Soldiers carrying sandbags instead of guns stood guard yesterday along dikes shielding central Anhui Province from the Yangtze River floodwaters, an official said.
Further downstream in Nanjing, Jiangsu Province, one of the area's largest cities, officials said they expect dikes to hold as the river's rain-swollen crest is expected to reach the city late in the night.
Peak water levels in Anhui Province were about a meter above the point considered unsafe for dikes, which were still holding near the city of Dangtu, a provincial official contacted by telephone said. She refused to give her name.
The province has mobilized 44,000 soldiers and civilians to stand watch along earthworks protecting farmland and cities and villages, said the official from the province's Anti-flood Command Center.

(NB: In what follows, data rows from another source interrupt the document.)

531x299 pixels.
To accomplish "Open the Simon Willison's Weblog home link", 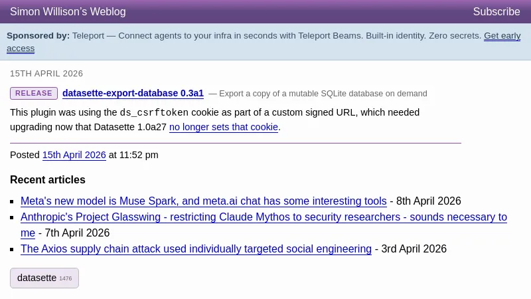I will (68, 11).
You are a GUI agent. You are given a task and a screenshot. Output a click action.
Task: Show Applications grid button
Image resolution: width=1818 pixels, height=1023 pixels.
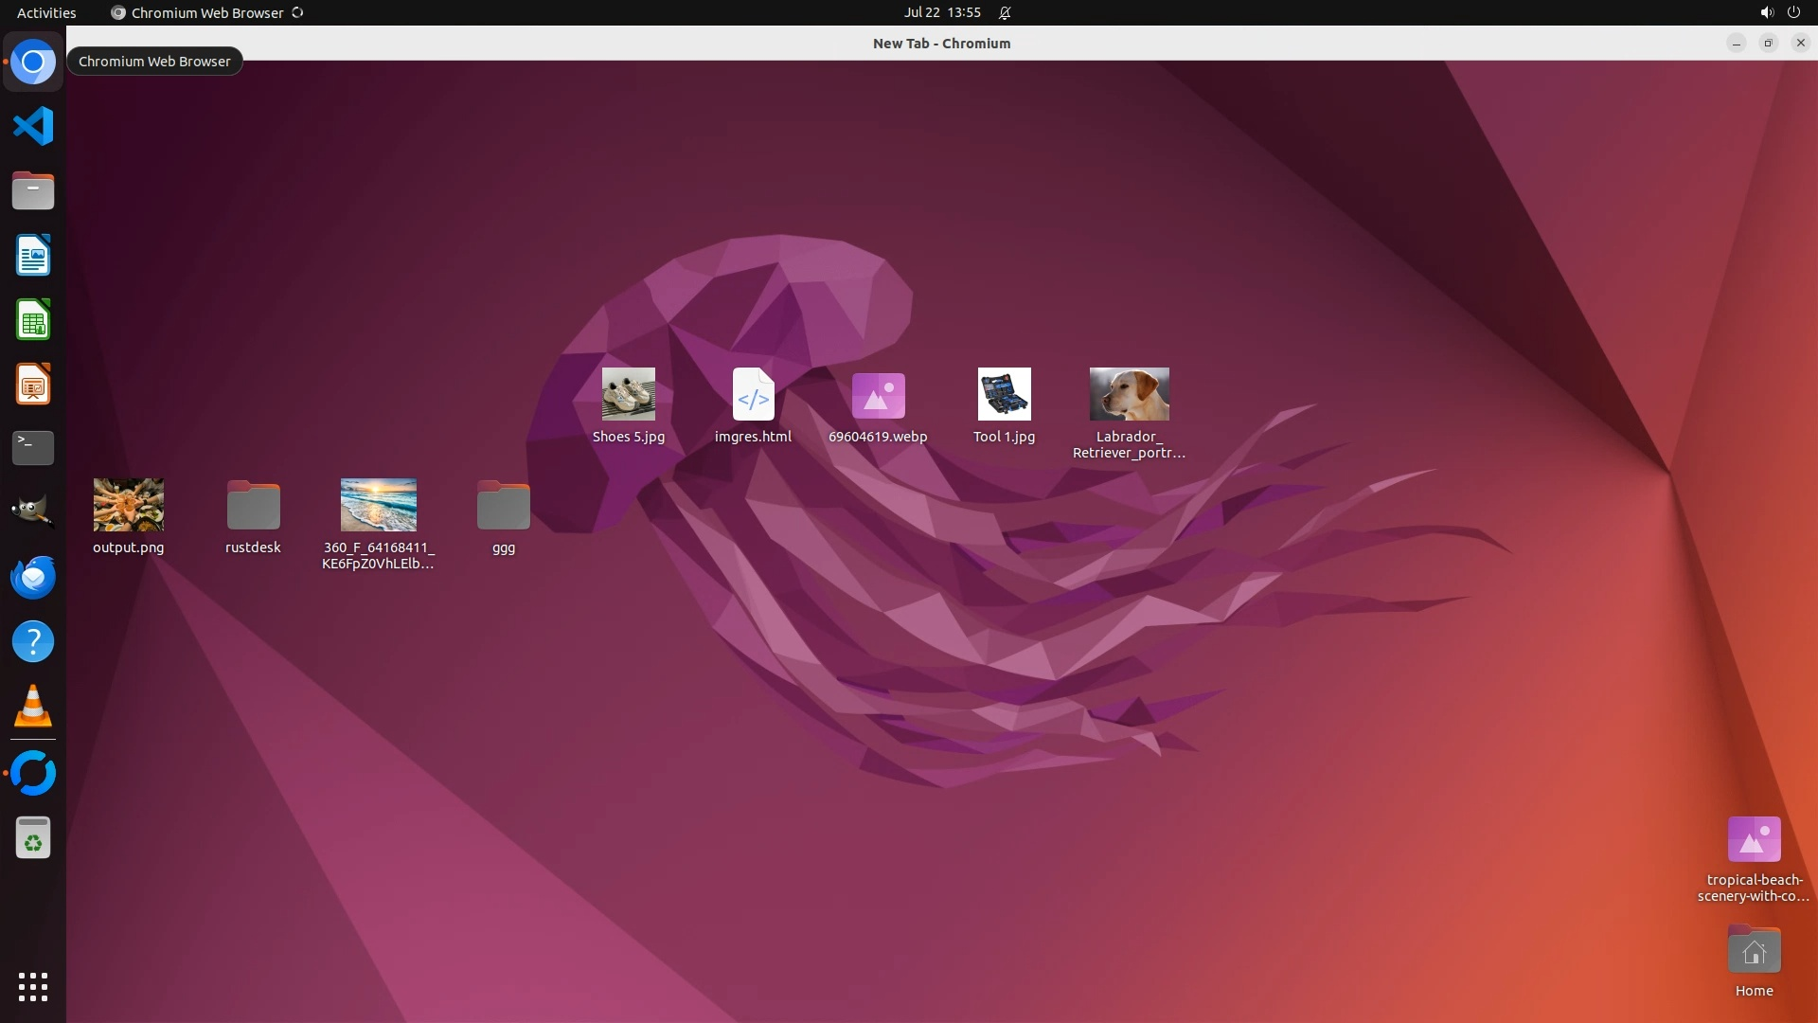33,987
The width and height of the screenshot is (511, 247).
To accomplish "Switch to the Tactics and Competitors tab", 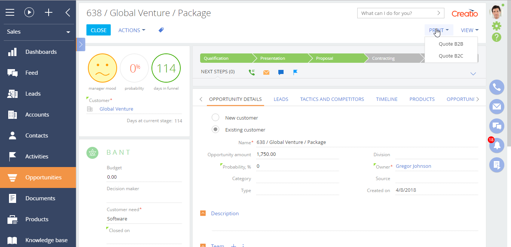I will [x=332, y=99].
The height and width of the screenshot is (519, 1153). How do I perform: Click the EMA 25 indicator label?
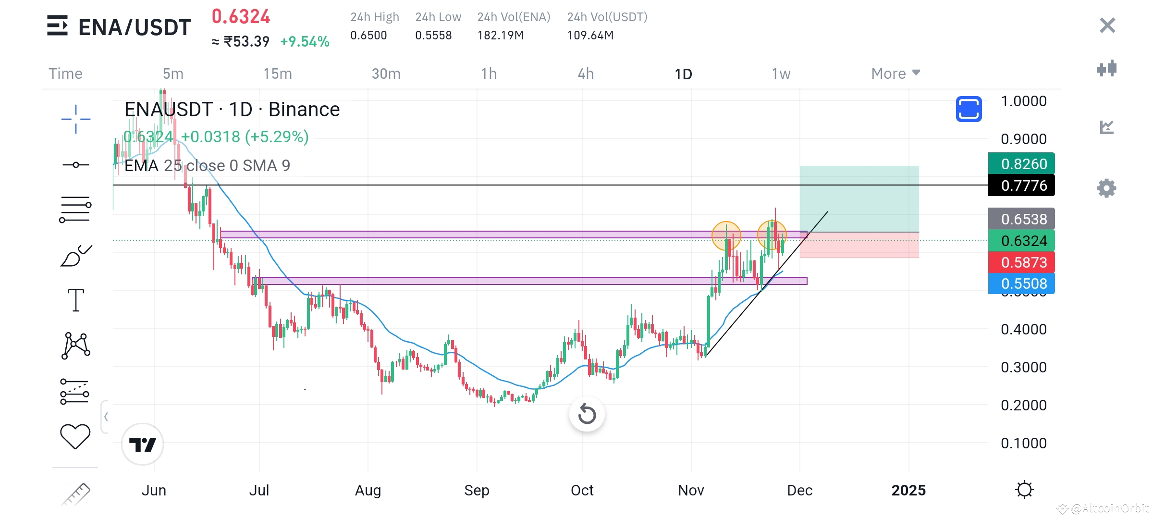point(154,165)
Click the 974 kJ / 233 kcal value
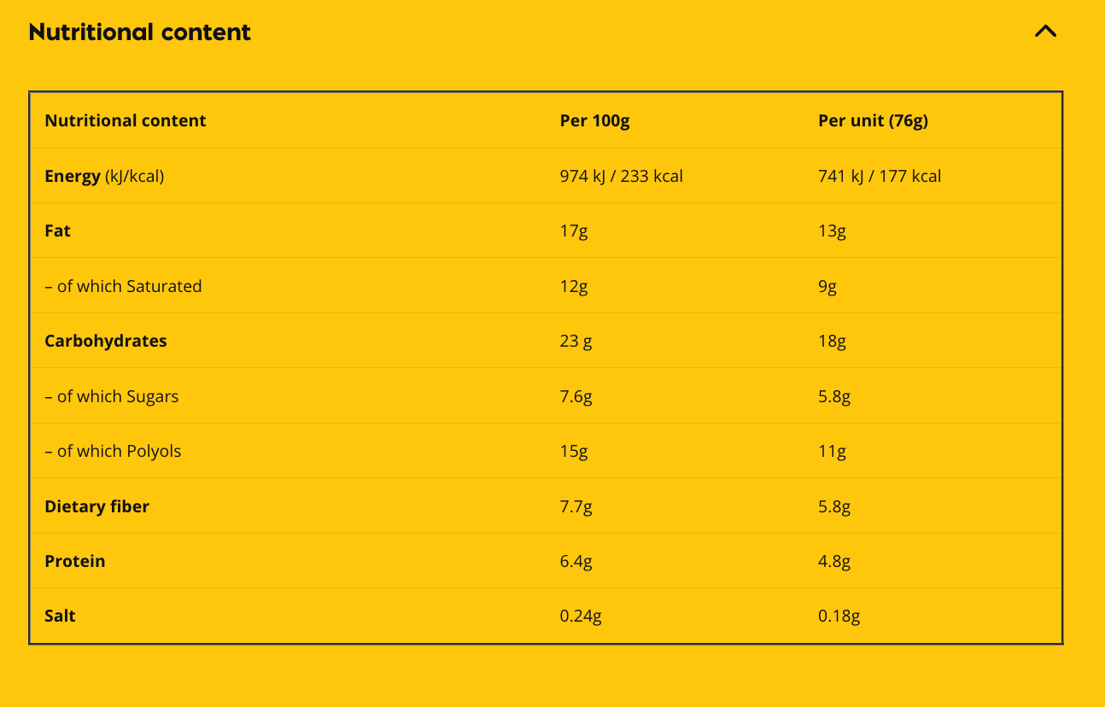 [x=619, y=176]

Nanjing's 5.5 million people were safe behind the city's concrete embankments, said an official from the Jiangsu Provincial Anti-Flood Control Center. He gave only his family name, Song.
Song said no evacuations were planned even as waters were expected to rise above the danger level.
He added that waters would likely rise to one meter below the highest level reached in 1998, when the worst flooding in decades killed 4,150 people in central and northeast China.
Since June, nearly 1,000 people have been reported killed by flooding, collapsed homes and landslides during China's summer rainy season.
Song said no heavy rains were forecast for the region in the coming days, even with a typhoon expected to pass near central China's coast tomorrow.
Water levels along the Yangtze, China's longest river, were slowly dropping upstream in areas hit hard by floods last week.
Near Yueyang, a city in southern Hunan Province, Dong-ting Lake remained 2 meters above the flood level, said an official named Xu from the city's Civil Affairs Bureau.
Xu said it would take at least a month for lake waters to recede enough to allow 200,000 residents evacuated last week to return to their homes.
"All we can do now is wait for the waters to go down," he said.